Sul Ross State University
- Former names: Sul Ross Normal College (1917–1923); The Sul Ross State Teachers College, at Alpine (1923–1949); Sul Ross State College (1949–1969);
- Type: Public university
- Established: 1917
- Parent institution: Texas State University System
- Academic affiliations: Hispanic Association of Colleges and Universities
- Endowment: $26.5 million (FY2024) (SRSU only) $1.41 billion (FY2024) (system-wide)
- Budget: $68.4 million (FY2026)
- President: Carlos Hernandez
- Provost: Bernardo Cantens
- Academic staff: 128 (Alpine campus, fall 2013); 43 (Rio Grande College, fall 2013);
- Administrative staff: 490 (full-time equivalent employees, 2015)
- Students: 1,942 (1,441 undergraduate) (Fall 2024)
- Location: Alpine, Texas, United States 30°21′48″N 103°39′00″W﻿ / ﻿30.36333°N 103.65000°W
- Campus: Rural, 647.05 acres (261.85 ha);
- Colors: Scarlet and Grey
- Nickname: Lobos
- Sporting affiliations: NCAA Division II – LSC National Intercollegiate Rodeo Association
- Mascot: Sully
- Website: sulross.edu

= Sul Ross State University =

Public university in Alpine, Texas, US

Sul Ross State University (SRSU) is a public university in Alpine, Texas, United States. The main campus is the primary institution of higher education serving the nineteen-county Big Bend region of far West Texas. Branch campuses, branded as Sul Ross State International, are located in Del Rio, Uvalde, and Eagle Pass.
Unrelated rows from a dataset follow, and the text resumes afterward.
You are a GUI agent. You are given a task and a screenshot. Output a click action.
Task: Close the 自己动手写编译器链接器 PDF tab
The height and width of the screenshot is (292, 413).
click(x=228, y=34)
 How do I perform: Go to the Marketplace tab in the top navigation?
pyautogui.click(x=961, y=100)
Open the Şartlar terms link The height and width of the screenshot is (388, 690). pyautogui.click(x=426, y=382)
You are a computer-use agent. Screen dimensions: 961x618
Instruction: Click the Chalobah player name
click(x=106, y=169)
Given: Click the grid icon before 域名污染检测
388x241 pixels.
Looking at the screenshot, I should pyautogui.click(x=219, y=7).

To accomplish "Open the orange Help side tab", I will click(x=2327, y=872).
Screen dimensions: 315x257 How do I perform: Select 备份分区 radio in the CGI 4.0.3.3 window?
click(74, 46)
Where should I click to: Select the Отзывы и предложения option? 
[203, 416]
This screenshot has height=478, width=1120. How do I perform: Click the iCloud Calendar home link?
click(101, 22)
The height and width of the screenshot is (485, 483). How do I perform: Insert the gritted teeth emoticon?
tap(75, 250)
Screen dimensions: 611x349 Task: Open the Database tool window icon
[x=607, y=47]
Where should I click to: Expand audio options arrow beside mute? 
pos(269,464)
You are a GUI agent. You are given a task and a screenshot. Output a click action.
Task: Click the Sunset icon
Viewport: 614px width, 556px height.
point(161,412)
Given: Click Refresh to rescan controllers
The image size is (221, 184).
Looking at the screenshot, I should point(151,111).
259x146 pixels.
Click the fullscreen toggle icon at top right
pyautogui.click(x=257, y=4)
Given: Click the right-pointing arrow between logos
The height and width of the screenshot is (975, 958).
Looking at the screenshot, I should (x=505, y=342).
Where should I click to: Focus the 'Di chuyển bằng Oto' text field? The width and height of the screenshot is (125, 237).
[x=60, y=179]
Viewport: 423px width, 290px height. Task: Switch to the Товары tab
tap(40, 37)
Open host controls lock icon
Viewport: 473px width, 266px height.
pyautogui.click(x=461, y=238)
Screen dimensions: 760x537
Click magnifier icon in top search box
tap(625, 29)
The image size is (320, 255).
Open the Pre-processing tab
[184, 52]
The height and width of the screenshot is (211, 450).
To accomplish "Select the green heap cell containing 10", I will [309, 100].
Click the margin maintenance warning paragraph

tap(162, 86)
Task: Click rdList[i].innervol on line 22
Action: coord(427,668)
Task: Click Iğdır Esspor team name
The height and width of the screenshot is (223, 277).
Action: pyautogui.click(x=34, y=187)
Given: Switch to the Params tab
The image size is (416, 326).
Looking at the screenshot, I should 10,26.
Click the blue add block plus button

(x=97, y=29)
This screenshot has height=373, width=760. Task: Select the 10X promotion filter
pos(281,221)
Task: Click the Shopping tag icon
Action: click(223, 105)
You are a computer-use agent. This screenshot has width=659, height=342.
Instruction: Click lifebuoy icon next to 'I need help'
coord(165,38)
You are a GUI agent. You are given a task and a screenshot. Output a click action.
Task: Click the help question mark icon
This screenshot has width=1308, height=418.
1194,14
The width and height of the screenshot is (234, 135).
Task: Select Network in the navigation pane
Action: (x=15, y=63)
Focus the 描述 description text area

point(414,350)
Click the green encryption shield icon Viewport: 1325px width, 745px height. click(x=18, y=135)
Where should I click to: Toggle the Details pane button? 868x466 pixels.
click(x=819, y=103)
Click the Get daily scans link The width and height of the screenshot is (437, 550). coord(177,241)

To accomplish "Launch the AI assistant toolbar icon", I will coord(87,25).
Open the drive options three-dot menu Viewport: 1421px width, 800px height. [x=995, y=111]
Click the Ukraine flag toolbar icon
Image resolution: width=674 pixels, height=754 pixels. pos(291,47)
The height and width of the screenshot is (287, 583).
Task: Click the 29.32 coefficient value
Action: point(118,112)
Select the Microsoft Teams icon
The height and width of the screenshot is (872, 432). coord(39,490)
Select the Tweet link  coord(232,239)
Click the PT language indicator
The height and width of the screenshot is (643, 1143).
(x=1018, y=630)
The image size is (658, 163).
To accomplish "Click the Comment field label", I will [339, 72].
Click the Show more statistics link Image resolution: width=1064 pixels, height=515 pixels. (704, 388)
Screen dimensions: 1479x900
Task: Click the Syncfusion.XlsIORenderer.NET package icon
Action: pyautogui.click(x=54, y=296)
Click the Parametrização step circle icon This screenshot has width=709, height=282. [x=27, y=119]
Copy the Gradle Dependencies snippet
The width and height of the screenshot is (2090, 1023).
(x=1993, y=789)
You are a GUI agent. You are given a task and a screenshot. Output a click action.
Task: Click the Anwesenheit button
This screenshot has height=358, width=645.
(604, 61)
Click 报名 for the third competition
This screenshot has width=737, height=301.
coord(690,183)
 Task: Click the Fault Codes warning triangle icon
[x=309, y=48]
Named for former Texas governor and Confederate general Lawrence Sullivan Ross, the institution was founded in 1917 as Sul Ross Normal College and was made a university in 1969. It is governed by the Board of Regents of the Texas State University System.

==History==

On April 14, 1914, Governor James E. Ferguson signed the bill selecting Alpine as the site for a normal school.

It received state university status in 1969.

==Campus==

The main campus is mostly in the Alpine city limits, though one section is in an unincorporated area.

The campus includes the Everett E. Turner Range Animal Science Center, athletic properties south of the Union Pacific Railroad, west of SH 223, the programs at the old Centennial School, and the university's research working ranch near Sierra Blanca.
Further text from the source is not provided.